It is only behind Sydney and Tokyo.
The latest report by global real estate agency Knight Frank shows Auckland rents spiralled up by 13.1% over the 12 months to the end of the September. That is a 5.9% increase from the second to third quarter.
Property Investors Federation vice-president Peter Lewis says he would be surprised if rents had risen that much over that period. He says it may be possible for newly signed rental agreements, but would be astonished if it was for existing rentals.
“While many landlords have put up rents to existing tenants because costs have gone up in terms of insurance, rates and interest payments, I don’t think they would have risen that much.”
For example, Lewis says he tries to keep his rents at market level. On a $500 a week rental he would be putting the rent up $40-45 a week to keep up with rising costs. “That’s about a 8-9% weekly increase over 12 months.
“Providing rental accommodation is the only industry in New Zealand restricted to how often it can change or increase prices. Petrol stations, banks, supermarkets can put up prices as and when they wish, but for some obscure reason landlords are the only people who are restricted to one rent increase every 12 months.”

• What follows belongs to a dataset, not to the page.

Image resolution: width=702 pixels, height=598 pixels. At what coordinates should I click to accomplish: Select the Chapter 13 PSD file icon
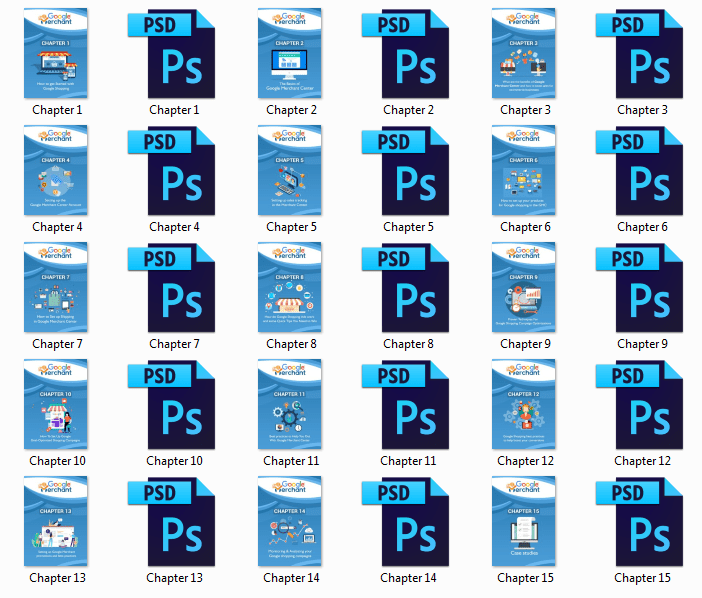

Knight Frank’s Prime Global Rental Index show rents are rising at a rate three and-a-half times their long-term pre-pandemic trend.
Strong global growth has pushed prime rents 17.9% above their pre-pandemic high in the third quarter of 2019 and 25.5% higher than the pandemic low of the first quarter of 2021.
Auckland’s rent rises can be put down to record numbers of new migrants flooding into the country and a lack of rental housing. Lewis says he has seen a big increase in the number of migrants looking for rentals. Earlier this year he rented one of his properties to a South African family on a two-year work visa.
He is expecting a house he has coming up for rent to attract a slew of applications from migrants.
In the year to September a record net gain of 119,200 people settled in this country, once those leaving have been accounted for. That is more people than live in Palmerston North or New Plymouth when not enough houses are being consented or built to keep pace.
Knight Frank says despite ongoing debates surrounding work-from-home arrangements and the challenges in the office sector in key cities, the data confirms the underlying strength of demand for city living and the resilience of accommodation requirements from workers in close proximity to CBDs.
However, the realtor can see limits to this process in terms of affordability. There comes a point where, even in markets with very strong demand and weak supply dynamics, tenants become unable to paying rents substantially higher.
However, Lewis says he has never had tenants leaving any of his properties because they couldn’t afford to pay the rent. “That is never entered into any conversations I have had with tenants.
“The problems arise when there is an increase in demand and those who can supply rentals are heavily penalised through Government legislation. It then turns into a rental shortage and prices go up.”